▶ _Written exercise_
Convert the data between the lines holding "The height and width of the screenshot is (929, 1484)." and "click(x=139, y=97)", inclusive, into a numbered list with the blank lines removed.

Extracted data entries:
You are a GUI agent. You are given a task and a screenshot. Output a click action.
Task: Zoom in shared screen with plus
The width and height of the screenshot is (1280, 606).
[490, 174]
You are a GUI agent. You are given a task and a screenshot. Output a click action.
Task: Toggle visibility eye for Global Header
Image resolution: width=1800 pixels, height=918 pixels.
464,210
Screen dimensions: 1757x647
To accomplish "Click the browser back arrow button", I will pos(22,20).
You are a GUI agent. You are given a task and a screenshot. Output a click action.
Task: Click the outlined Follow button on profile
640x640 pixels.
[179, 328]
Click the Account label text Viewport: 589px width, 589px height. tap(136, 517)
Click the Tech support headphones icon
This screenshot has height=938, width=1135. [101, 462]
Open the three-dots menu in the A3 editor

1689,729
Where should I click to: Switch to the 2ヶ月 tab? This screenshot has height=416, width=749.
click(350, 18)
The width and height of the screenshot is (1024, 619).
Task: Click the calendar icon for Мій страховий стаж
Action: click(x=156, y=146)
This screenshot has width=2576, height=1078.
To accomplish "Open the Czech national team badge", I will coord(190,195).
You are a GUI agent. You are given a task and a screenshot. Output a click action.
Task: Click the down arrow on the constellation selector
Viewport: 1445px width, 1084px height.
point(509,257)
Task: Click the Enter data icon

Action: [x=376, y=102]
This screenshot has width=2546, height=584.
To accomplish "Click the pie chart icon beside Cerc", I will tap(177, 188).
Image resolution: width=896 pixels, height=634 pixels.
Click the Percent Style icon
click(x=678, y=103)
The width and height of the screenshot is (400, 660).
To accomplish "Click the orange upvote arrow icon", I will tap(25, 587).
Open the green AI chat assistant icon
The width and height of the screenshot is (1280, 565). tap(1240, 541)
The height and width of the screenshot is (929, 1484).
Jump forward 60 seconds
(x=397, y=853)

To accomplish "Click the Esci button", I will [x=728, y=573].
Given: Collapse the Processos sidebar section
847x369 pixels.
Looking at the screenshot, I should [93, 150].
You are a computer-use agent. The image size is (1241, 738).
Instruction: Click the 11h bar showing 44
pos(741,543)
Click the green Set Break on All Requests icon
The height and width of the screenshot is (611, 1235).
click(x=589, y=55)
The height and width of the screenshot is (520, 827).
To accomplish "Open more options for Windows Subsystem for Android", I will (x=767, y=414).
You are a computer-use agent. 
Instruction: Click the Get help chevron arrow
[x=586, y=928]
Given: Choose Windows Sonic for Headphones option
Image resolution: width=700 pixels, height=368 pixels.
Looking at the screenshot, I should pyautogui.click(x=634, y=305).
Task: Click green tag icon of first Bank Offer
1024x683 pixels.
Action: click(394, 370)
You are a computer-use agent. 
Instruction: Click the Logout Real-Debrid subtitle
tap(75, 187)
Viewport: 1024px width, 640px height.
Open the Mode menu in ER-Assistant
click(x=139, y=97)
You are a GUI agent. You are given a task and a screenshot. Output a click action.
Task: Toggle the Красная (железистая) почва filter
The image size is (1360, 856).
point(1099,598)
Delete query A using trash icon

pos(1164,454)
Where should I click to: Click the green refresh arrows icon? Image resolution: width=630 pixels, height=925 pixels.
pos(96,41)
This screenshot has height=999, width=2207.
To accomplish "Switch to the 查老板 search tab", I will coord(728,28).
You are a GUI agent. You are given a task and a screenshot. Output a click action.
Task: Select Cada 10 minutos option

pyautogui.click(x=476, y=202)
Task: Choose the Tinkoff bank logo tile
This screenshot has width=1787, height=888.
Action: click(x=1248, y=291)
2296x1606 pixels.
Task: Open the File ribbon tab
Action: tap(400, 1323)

▶ _Result of this task_
1. The height and width of the screenshot is (929, 1484).
2. Jump forward 60 seconds
3. (x=397, y=853)
4. To accomplish "Click the Esci button", I will [x=728, y=573].
5. Given: Collapse the Processos sidebar section
6. 847x369 pixels.
7. Looking at the screenshot, I should [93, 150].
8. You are a computer-use agent. The image size is (1241, 738).
9. Instruction: Click the 11h bar showing 44
10. pos(741,543)
11. Click the green Set Break on All Requests icon
12. The height and width of the screenshot is (611, 1235).
13. click(x=589, y=55)
14. The height and width of the screenshot is (520, 827).
15. To accomplish "Open more options for Windows Subsystem for Android", I will (x=767, y=414).
16. You are a computer-use agent. 
17. Instruction: Click the Get help chevron arrow
18. [x=586, y=928]
19. Given: Choose Windows Sonic for Headphones option
20. Image resolution: width=700 pixels, height=368 pixels.
21. Looking at the screenshot, I should pyautogui.click(x=634, y=305).
22. Task: Click green tag icon of first Bank Offer
23. 1024x683 pixels.
24. Action: click(394, 370)
25. You are a computer-use agent. 
26. Instruction: Click the Logout Real-Debrid subtitle
27. tap(75, 187)
28. Viewport: 1024px width, 640px height.
29. Open the Mode menu in ER-Assistant
30. click(x=139, y=97)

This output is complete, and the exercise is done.